Saved entries
──────

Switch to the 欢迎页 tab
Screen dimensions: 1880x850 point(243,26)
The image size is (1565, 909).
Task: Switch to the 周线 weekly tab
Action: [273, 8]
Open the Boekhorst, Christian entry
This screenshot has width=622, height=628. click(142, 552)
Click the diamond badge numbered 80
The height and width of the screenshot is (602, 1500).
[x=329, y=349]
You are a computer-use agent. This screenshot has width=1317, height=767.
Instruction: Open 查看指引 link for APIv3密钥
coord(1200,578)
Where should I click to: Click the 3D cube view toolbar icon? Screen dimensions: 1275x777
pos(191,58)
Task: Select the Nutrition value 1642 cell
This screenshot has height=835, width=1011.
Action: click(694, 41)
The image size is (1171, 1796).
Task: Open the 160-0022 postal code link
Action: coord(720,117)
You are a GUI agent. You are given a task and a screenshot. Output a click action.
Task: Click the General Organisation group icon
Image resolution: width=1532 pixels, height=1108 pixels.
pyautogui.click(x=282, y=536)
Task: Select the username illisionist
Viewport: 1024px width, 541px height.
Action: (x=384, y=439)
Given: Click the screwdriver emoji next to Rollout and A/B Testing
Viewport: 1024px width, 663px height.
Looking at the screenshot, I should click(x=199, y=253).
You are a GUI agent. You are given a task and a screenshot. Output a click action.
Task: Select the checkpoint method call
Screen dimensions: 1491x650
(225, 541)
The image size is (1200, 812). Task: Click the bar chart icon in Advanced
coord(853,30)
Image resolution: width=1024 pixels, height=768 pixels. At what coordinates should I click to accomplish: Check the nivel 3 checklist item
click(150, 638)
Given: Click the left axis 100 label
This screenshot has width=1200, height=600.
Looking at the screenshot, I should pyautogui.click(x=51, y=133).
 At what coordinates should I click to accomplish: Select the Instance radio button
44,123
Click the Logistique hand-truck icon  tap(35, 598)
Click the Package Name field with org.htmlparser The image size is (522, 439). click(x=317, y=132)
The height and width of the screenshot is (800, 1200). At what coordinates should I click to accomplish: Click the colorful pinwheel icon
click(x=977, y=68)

──────

Write out again, exactly as they appear above, the lines from the one containing "Image resolution: width=1532" to the final line, and only those.

**Output of the exercise:**
Image resolution: width=1532 pixels, height=1108 pixels.
pyautogui.click(x=282, y=536)
Task: Select the username illisionist
Viewport: 1024px width, 541px height.
Action: (x=384, y=439)
Given: Click the screwdriver emoji next to Rollout and A/B Testing
Viewport: 1024px width, 663px height.
Looking at the screenshot, I should click(x=199, y=253).
You are a GUI agent. You are given a task and a screenshot. Output a click action.
Task: Select the checkpoint method call
Screen dimensions: 1491x650
(225, 541)
The image size is (1200, 812). Task: Click the bar chart icon in Advanced
coord(853,30)
Image resolution: width=1024 pixels, height=768 pixels. At what coordinates should I click to accomplish: Check the nivel 3 checklist item
click(150, 638)
Given: Click the left axis 100 label
This screenshot has width=1200, height=600.
Looking at the screenshot, I should pyautogui.click(x=51, y=133).
 At what coordinates should I click to accomplish: Select the Instance radio button
44,123
Click the Logistique hand-truck icon  tap(35, 598)
Click the Package Name field with org.htmlparser The image size is (522, 439). click(x=317, y=132)
The height and width of the screenshot is (800, 1200). At what coordinates should I click to accomplish: Click the colorful pinwheel icon
click(x=977, y=68)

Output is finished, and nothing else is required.